Source code in climakitae/core/boundaries.py
def __init__(self, boundary_catalog):
    # Connect intake Catalog to class
    self._cat = boundary_catalog

load()

Read parquet files and sets class attributes.

Source code in climakitae/core/boundaries.py
def load(self):
    """Read parquet files and sets class attributes."""
    self._us_states = self._cat.states.read()
    self._ca_counties = self._cat.counties.read().sort_values("NAME")
    self._ca_watersheds = self._cat.huc8.read().sort_values("Name")
    self._ca_utilities = self._cat.utilities.read()
    self._ca_forecast_zones = self._cat.dfz.read()
    self._ca_electric_balancing_areas = self._cat.eba.read()

    # EBA CALISO polygon has two options
    # One of the polygons is super tiny, with a negligible area
    # Perhaps this is an error from the producers of the data
    # Just grab the CALISO polygon with the large area
    tiny_caliso = self._ca_electric_balancing_areas.loc[
        (self._ca_electric_balancing_areas["NAME"] == "CALISO")
        & (self._ca_electric_balancing_areas["SHAPE_Area"] < 100)
    ].index
    self._ca_electric_balancing_areas = self._ca_electric_balancing_areas.drop(
        tiny_caliso
    )

    # For Forecast Zones named "Other", replace that with the name of the county
    self._ca_forecast_zones.loc[
        self._ca_forecast_zones["FZ_Name"] == "Other", "FZ_Name"
    ] = self._ca_forecast_zones["FZ_Def"]

boundary_dict()

Return a dict of the other boundary dicts, used to populate ck.Select.

This returns a dictionary of lookup dictionaries for each set of geoparquet files that the user might be choosing from. It is used to populate the DataParameters cached_area dynamically as the category in the area_subset parameter changes.

Returns:

Type Description
dict
Source code in climakitae/core/boundaries.py
def boundary_dict(self):
    """Return a dict of the other boundary dicts, used to populate ck.Select.

    This returns a dictionary of lookup dictionaries for each set of
    geoparquet files that the user might be choosing from.
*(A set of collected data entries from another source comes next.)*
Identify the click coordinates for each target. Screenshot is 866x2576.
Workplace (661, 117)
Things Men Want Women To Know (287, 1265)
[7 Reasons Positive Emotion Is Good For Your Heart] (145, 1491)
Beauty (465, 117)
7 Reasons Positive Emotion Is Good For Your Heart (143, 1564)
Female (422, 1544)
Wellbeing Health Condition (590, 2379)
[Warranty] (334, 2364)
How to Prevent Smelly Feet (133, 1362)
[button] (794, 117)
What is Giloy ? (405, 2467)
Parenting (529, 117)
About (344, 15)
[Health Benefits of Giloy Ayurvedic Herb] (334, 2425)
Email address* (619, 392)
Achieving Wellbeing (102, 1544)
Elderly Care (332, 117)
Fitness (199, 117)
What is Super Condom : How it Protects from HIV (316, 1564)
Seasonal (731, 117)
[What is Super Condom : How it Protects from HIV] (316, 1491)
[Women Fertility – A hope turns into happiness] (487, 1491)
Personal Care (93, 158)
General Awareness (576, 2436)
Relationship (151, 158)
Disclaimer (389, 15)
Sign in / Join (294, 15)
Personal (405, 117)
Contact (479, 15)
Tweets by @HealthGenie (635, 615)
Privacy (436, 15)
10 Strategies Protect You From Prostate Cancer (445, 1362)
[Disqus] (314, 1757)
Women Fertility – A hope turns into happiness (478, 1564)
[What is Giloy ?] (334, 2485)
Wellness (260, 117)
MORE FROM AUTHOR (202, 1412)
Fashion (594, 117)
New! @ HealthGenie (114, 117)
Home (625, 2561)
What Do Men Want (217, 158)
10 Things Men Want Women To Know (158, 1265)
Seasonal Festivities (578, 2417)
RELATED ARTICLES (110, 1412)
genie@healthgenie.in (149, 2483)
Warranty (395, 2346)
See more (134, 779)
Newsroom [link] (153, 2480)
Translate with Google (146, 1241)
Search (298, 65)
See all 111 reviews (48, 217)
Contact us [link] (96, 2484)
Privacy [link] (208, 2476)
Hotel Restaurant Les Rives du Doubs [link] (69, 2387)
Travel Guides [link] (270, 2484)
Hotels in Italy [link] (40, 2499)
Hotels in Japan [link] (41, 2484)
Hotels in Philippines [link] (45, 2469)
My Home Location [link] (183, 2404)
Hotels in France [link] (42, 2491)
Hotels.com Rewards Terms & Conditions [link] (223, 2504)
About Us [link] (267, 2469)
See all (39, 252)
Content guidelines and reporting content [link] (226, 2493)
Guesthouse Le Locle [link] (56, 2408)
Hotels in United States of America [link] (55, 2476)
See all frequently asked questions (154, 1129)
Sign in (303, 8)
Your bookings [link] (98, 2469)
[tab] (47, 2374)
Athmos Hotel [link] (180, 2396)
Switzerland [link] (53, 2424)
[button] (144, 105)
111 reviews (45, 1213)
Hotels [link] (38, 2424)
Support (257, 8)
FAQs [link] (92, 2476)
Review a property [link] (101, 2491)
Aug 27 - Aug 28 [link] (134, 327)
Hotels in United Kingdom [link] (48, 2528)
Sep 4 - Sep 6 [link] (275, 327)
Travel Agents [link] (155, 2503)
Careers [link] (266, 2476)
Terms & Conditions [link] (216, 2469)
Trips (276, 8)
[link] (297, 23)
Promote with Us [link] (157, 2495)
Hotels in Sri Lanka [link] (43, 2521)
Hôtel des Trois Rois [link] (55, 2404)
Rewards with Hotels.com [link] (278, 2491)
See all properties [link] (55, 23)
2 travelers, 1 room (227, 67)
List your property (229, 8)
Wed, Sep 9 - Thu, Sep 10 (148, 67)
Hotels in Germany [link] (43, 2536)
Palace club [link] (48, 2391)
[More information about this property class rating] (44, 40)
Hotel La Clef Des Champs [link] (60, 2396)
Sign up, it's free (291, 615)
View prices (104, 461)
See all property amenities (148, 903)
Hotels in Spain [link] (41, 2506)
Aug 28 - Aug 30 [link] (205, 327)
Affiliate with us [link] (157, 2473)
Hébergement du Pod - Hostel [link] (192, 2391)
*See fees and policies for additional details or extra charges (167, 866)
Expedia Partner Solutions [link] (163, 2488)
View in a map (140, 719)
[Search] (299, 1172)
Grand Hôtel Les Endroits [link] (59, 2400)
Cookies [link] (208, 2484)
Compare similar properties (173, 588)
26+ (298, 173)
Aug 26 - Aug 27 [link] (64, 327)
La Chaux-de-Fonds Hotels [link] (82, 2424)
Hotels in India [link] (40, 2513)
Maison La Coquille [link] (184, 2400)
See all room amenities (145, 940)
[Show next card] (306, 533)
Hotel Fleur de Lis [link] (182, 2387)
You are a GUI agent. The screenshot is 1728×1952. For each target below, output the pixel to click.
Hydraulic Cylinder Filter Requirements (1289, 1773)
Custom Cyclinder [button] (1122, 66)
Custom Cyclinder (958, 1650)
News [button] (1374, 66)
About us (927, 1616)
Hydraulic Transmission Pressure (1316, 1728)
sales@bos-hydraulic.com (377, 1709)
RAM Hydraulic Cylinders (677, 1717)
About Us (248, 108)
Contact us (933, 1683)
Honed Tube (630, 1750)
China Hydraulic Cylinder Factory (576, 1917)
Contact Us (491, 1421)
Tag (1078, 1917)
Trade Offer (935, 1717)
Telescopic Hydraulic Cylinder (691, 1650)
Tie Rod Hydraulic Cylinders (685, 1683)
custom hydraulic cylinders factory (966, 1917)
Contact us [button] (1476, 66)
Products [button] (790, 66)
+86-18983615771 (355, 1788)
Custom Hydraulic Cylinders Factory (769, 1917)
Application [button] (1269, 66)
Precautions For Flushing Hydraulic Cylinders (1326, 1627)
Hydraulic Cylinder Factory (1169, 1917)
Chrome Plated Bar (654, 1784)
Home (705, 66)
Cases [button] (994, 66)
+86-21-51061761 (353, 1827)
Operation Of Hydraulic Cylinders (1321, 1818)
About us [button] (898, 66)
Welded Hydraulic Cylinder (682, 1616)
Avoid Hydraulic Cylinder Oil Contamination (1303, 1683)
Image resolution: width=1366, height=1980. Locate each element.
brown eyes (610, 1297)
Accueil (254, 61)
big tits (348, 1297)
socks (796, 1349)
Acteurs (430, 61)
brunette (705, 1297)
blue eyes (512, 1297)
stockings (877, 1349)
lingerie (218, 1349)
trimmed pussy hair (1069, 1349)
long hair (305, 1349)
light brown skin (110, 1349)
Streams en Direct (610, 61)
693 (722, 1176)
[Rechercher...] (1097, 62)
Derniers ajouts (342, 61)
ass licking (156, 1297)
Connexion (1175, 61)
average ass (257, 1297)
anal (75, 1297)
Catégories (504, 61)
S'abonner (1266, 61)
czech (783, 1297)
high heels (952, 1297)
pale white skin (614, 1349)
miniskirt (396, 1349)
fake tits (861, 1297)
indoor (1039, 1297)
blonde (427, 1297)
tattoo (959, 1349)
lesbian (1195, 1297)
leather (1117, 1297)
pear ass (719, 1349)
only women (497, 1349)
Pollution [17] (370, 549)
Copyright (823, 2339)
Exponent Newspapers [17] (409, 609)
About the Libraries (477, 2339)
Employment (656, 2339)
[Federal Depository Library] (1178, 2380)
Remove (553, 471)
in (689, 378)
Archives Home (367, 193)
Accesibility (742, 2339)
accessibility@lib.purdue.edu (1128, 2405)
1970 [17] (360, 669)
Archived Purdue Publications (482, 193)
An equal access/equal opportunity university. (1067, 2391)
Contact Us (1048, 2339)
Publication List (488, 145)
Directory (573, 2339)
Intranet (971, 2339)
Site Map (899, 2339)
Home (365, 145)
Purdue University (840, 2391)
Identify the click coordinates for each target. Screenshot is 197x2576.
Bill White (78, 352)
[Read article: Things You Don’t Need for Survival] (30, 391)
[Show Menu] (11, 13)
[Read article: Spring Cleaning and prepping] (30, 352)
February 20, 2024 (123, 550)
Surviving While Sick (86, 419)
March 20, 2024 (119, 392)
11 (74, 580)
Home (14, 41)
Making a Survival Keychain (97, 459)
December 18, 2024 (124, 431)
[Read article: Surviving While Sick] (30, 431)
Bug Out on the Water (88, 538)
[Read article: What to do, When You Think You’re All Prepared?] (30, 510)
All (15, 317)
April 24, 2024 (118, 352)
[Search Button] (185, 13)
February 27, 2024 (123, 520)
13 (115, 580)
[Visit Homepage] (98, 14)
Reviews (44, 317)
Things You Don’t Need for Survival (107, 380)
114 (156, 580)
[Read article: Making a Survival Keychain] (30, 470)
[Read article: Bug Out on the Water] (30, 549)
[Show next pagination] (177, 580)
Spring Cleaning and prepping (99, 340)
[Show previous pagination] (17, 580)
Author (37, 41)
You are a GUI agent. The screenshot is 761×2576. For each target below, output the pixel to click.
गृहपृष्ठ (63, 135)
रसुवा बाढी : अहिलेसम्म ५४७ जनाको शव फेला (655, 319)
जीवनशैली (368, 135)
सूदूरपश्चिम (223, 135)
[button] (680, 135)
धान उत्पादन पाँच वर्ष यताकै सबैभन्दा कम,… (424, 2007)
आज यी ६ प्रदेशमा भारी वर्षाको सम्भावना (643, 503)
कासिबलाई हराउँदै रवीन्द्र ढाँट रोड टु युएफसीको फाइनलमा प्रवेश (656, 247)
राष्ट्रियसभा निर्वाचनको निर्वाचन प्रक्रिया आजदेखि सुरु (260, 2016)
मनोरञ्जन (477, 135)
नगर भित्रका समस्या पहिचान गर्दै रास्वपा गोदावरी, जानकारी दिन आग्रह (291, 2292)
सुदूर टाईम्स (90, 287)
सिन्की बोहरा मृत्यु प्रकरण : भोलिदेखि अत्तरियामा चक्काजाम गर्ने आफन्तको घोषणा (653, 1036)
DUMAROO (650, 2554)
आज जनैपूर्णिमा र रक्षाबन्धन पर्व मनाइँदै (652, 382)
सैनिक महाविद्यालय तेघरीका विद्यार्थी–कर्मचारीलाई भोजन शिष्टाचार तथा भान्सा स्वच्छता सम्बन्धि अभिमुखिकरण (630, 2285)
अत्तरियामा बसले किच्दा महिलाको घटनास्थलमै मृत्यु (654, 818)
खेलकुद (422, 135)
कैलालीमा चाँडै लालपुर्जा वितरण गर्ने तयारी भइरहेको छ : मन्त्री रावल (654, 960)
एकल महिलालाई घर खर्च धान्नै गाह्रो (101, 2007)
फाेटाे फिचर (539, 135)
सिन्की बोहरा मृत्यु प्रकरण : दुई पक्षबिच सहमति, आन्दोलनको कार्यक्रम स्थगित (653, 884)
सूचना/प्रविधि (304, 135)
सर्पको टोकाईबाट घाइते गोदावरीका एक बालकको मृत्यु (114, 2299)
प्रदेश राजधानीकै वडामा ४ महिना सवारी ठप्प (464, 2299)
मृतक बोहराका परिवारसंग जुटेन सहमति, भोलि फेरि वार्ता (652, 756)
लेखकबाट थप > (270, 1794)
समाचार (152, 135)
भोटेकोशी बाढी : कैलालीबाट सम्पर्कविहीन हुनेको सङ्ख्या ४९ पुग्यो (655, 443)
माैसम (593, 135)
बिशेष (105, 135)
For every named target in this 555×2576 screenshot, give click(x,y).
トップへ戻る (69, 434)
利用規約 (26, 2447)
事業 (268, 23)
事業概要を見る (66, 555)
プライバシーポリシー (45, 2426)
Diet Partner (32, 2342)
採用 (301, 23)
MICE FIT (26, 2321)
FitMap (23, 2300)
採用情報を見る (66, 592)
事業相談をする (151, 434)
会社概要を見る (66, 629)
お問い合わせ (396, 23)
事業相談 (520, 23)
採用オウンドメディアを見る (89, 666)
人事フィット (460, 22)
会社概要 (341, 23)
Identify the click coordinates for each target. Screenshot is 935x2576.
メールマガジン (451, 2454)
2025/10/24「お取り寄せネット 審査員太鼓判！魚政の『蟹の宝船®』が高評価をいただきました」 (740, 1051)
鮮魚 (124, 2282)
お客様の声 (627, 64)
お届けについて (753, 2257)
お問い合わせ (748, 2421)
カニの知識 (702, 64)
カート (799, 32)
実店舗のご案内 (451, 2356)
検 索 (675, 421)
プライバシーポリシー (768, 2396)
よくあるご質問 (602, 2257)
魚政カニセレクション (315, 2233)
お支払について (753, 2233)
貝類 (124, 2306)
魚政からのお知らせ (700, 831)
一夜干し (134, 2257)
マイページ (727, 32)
It is used to
    populate the `DataParameters` cached_area dynamically as the category
    in the area_subset parameter changes.

    Returns
    -------
    dict

    """
    all_options = {
        "none": {"entire domain": 0},
        "lat/lon": {"coordinate selection": 0},
        "states": self._get_us_states(),
        "CA counties": self._get_ca_counties(),
        "CA watersheds": self._get_ca_watersheds(),
        "CA Electric Load Serving Entities (IOU & POU)": self._get_ious_pous(),
        "CA Electricity Demand Forecast Zones": self._get_forecast_zones(),
        "CA Electric Balancing Authority Areas": self._get_electric_balancing_areas(),
    }
    return all_options

Notes on behavior

  • The county and watershed tables are sorted for stable option ordering.
  • The balancing authority table drops the tiny CALISO polygon and keeps the larger geometry.
  • The forecast-zone catalog renames entries marked Other to the county definition they belong to.